So it's too bad that Microsoft isn't giving the outside world a glimpse this year.
Microsoft's "Most Valuable Professional" designation is given each year to the top people in the technical communities that form around its products. Each year the company brings in the MVPs for several days of briefings and sessions in Redmond and Seattle, giving them a glimpse of what's coming up. Contents of the private meetings are typically bound by non-disclosure agreements, but in recent years the company started opening up the keynotes to blogging and outside media coverage.
I made sure to go, and it was a refreshing departure from the typical Microsoft event. The MVPs are a remarkable group, and Microsoft's executives know it. Speaking at the summit last year, CEO Steve Ballmer called it his favorite annual address.
"I expect kind of a little bit more wild and wooly, rocking and a reeling kind of a discussion than I do with my average customer group," Ballmer told them at the time. "Everybody sits quietly. I don't think we're going to quite see that out of this audience, and I'm sure you're going to push, push, push, push, and we count on you for that."

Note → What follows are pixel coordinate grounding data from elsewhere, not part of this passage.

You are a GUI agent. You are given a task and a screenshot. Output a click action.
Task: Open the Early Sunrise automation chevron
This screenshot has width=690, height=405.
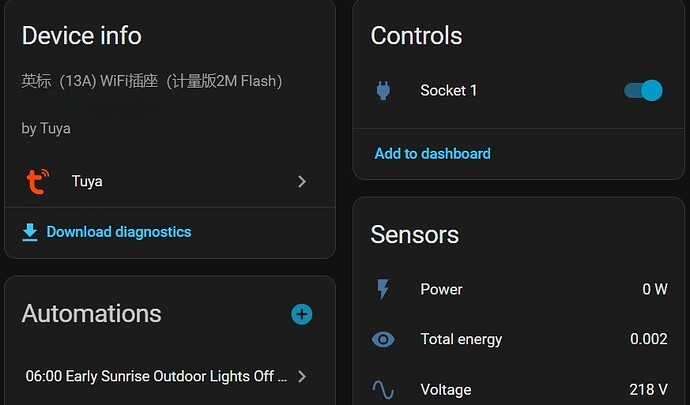302,377
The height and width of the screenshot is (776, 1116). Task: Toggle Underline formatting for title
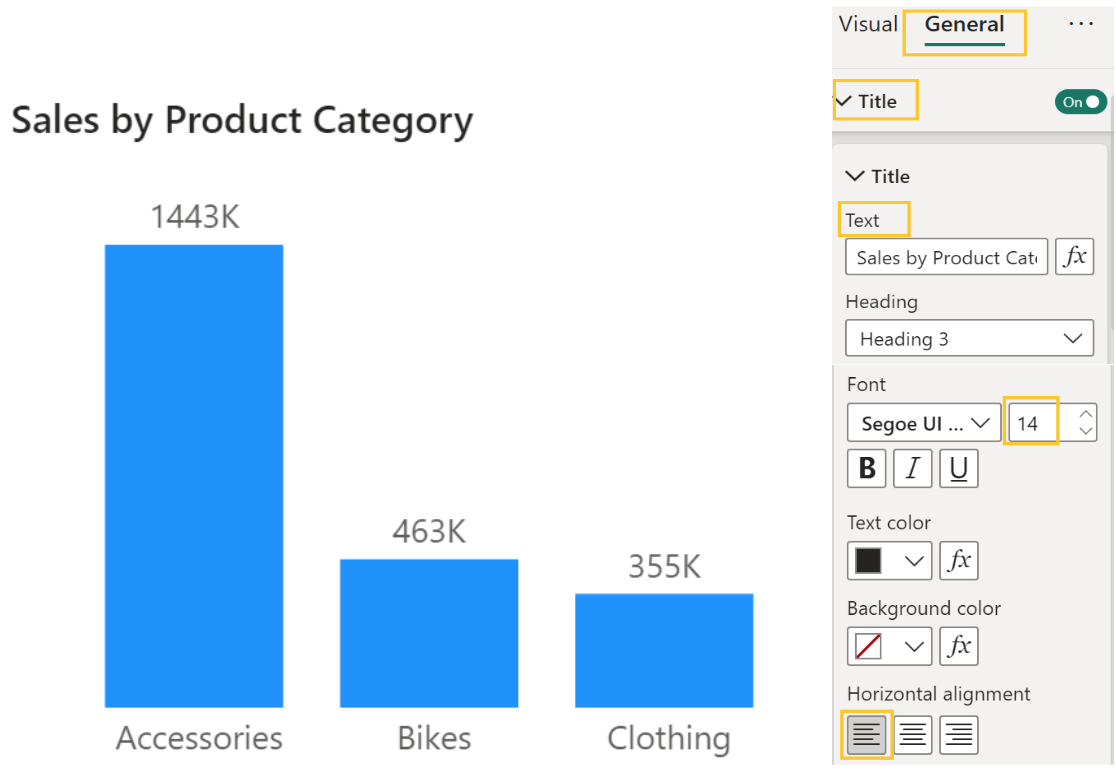tap(958, 469)
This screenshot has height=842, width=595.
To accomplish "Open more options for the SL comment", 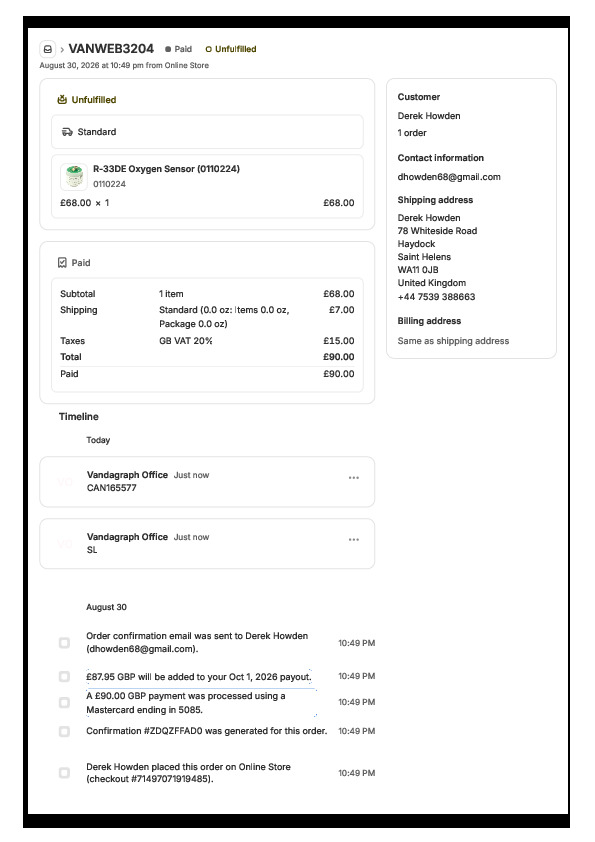I will click(353, 539).
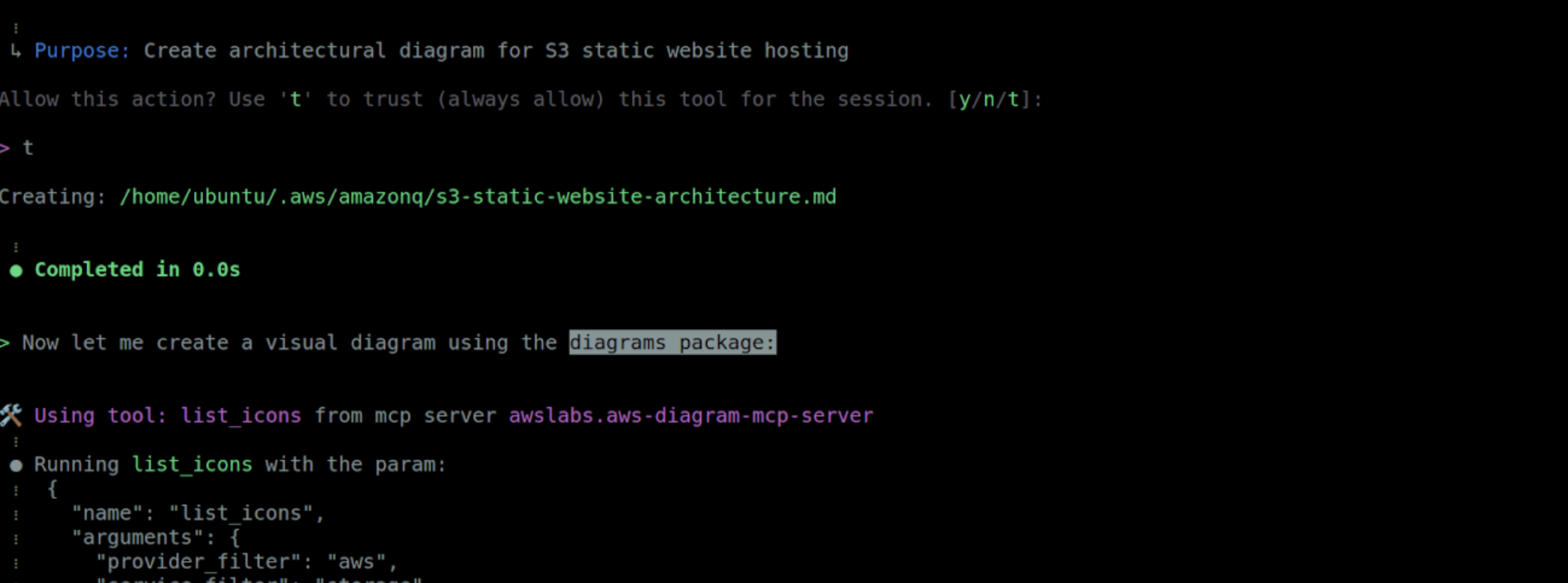Click the arrow icon before Purpose

click(15, 50)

One of the defining moments last year came when Ballmer asked the MVPs for a show of hands to see which search engine they used. When a large number of them indicated Google, he challenged them to use Live Search for a week, and many of them did. One of this year's "side sessions" covers how their feedback is being incorporated into Microsoft's search engine.
This year, however, keynotes by Ballmer and others aren't open to outside coverage. In an email message, a Microsoft representative cited the company's desire "to further enhance the opportunity for direct and open dialogue between Microsoft and its MVPs."
It's probably not reasonable to expect Microsoft to open up the smaller meetings where it's discussing upcoming product directions. But the policy reversal on the general MVP Summit keynotes is in sharp contrast with the explosion of social media -- which leaves the rest of the technology world to try to decipher the details through a bunch of cryptic posts by MVPs on Twitter.
So we know, thanks to MVP Todd Ogasawara, that Microsoft exec Rich Kaplan gave "a great honest presentation" in yesterday's opening keynote. Hopefully at some point we'll find out what Kaplan was being honest about.